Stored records
--

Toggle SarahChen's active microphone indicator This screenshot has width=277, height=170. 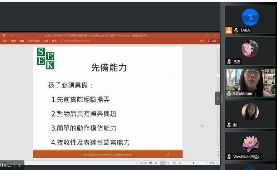229,93
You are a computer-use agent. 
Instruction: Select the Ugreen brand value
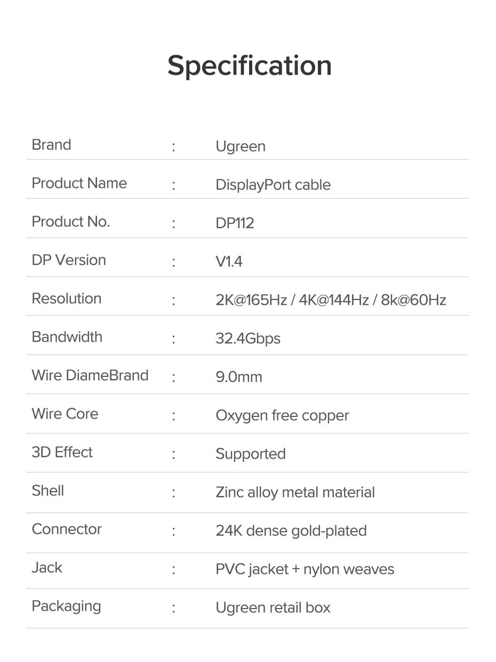[240, 146]
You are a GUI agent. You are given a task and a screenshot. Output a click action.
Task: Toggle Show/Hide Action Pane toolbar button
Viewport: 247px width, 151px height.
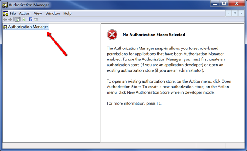(36, 20)
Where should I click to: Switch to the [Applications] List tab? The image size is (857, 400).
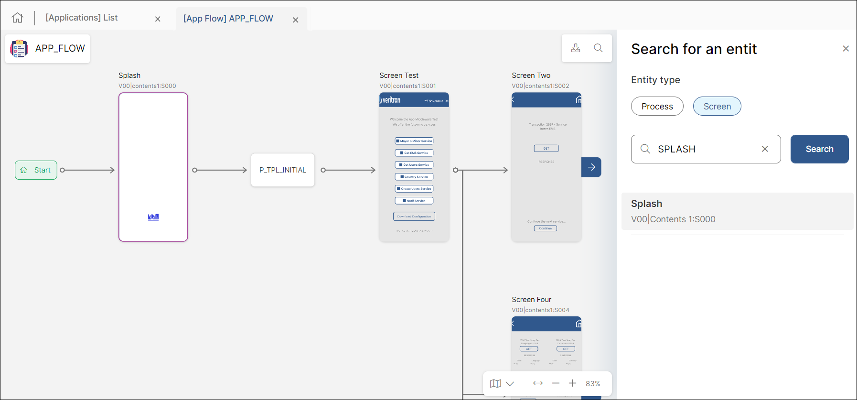point(82,18)
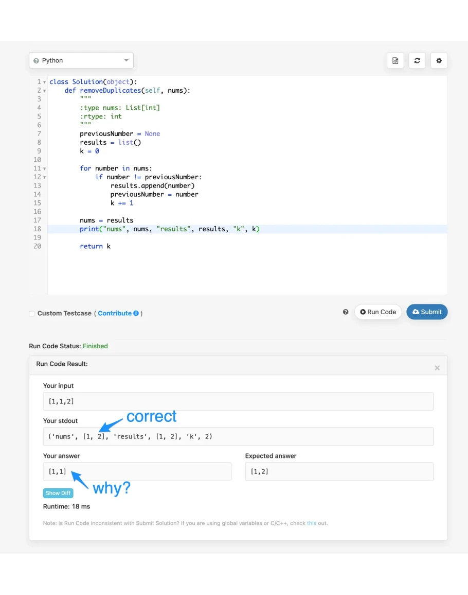Follow the 'this' link in the note

pyautogui.click(x=312, y=523)
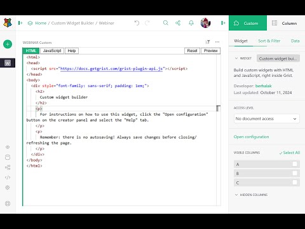Open the user avatar menu
Image resolution: width=305 pixels, height=229 pixels.
click(205, 23)
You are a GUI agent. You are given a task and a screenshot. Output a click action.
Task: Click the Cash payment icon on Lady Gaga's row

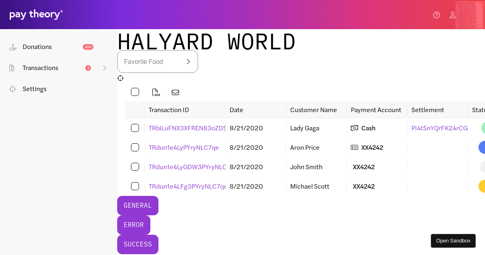point(354,128)
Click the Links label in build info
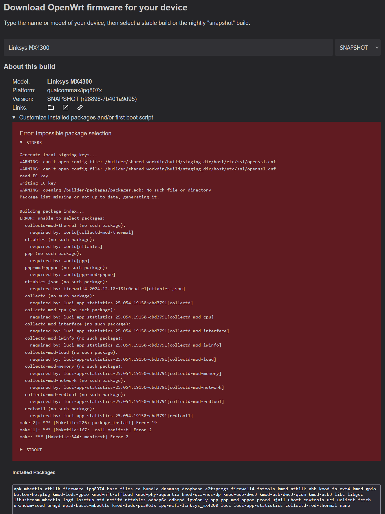 [20, 108]
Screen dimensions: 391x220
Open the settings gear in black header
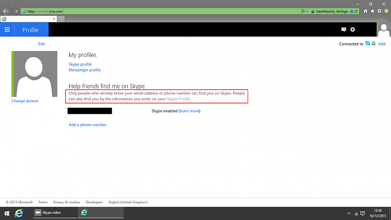click(353, 30)
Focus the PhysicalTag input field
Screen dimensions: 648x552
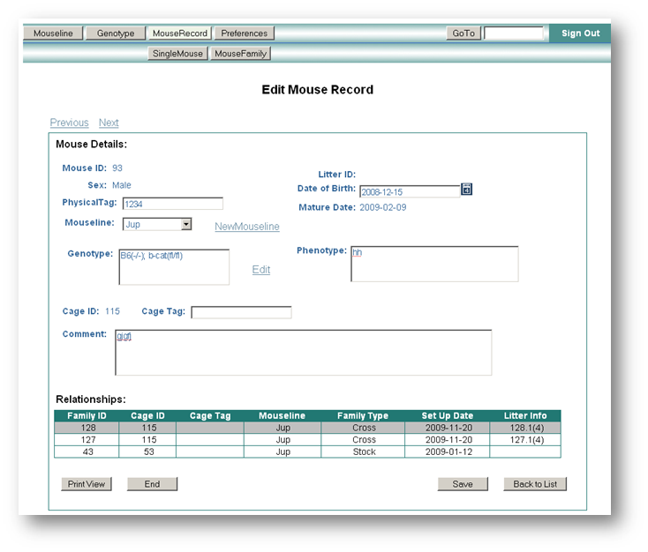172,204
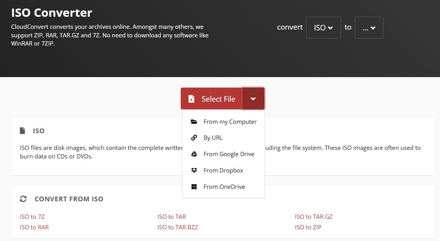Click the folder icon beside From my Computer

pos(194,121)
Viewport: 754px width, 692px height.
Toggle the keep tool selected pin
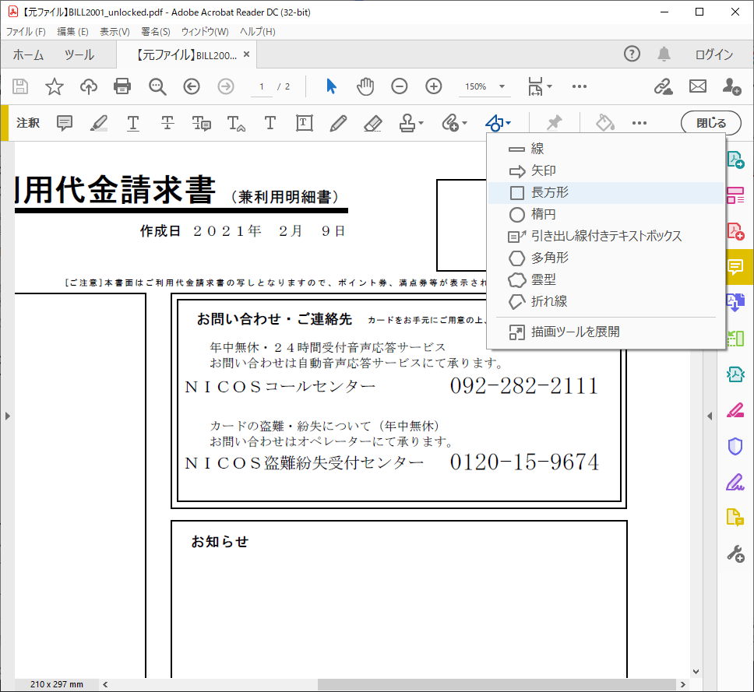[x=554, y=123]
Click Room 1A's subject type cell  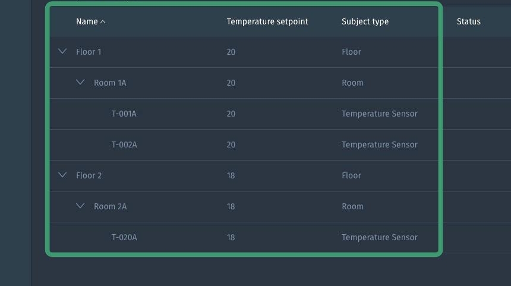[352, 83]
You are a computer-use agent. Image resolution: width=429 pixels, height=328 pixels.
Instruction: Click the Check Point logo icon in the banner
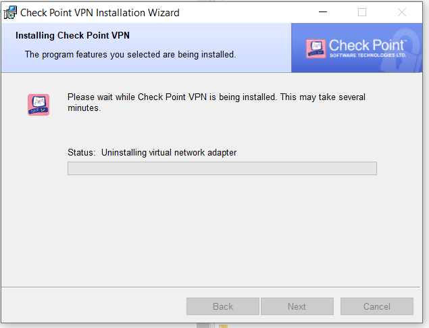click(316, 48)

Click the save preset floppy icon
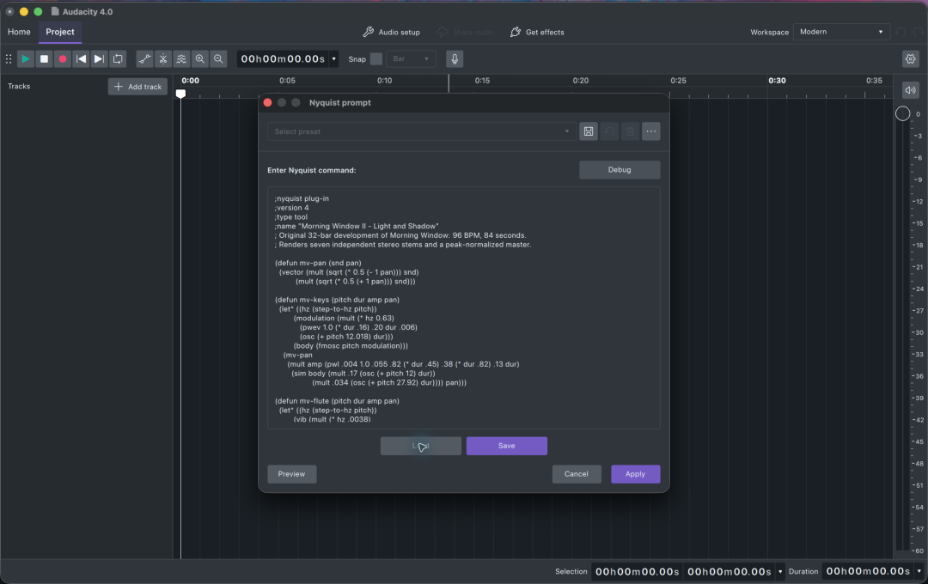pyautogui.click(x=589, y=131)
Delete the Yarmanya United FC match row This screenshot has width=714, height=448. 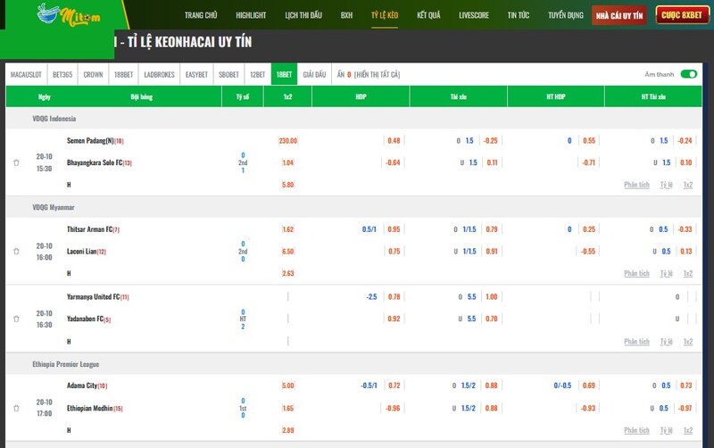[16, 319]
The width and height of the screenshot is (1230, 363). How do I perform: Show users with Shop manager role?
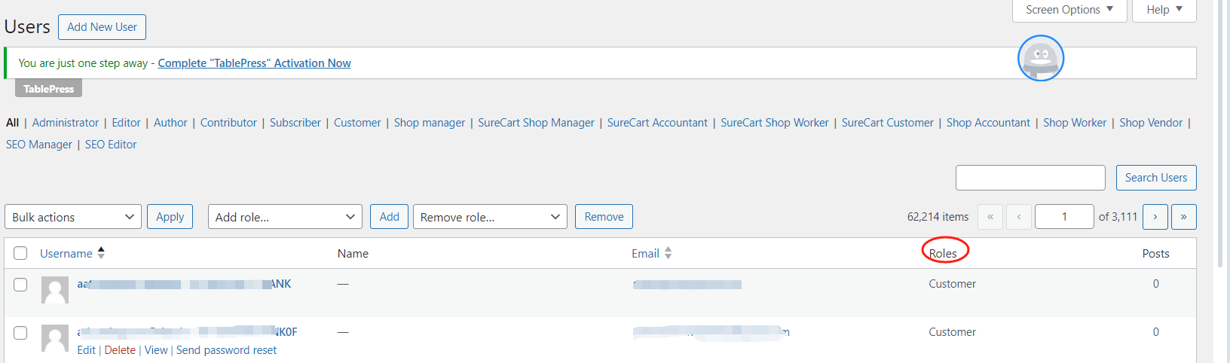click(x=430, y=123)
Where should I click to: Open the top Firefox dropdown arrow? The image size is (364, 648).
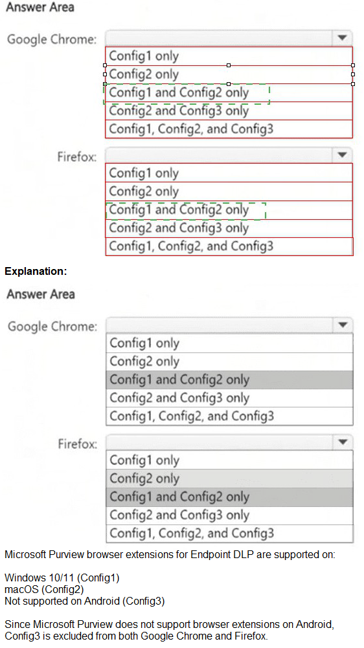(x=342, y=155)
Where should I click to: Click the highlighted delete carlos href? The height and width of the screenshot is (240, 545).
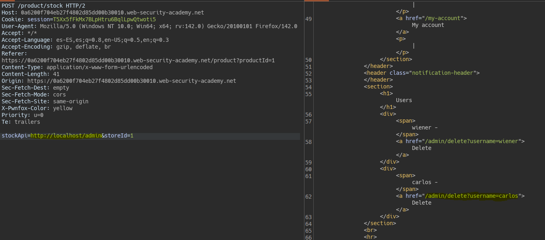pyautogui.click(x=472, y=196)
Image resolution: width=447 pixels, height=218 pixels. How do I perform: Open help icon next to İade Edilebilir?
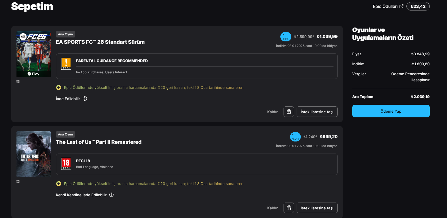pos(85,99)
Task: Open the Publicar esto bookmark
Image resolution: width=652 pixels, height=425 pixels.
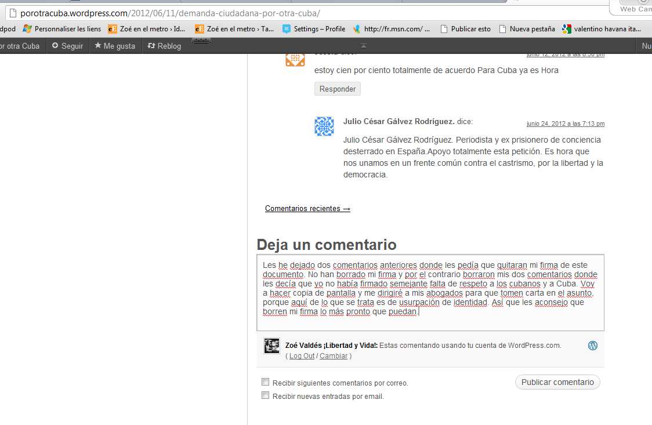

--

**WHAT NEEDS TO BE DONE**
The answer must be every line from the records above that contains the word "agent", copied in full.

**RESULT OF THIS TASK**
You are a computer-use agent. 
You are a GUI agent. You are given a task and a screenshot. Output a click action.
You are a GUI agent. You are given a task and a screenshot. Output a click action.
You are a computer-use agent. Image resolution: width=429 pixels, height=328 pixels.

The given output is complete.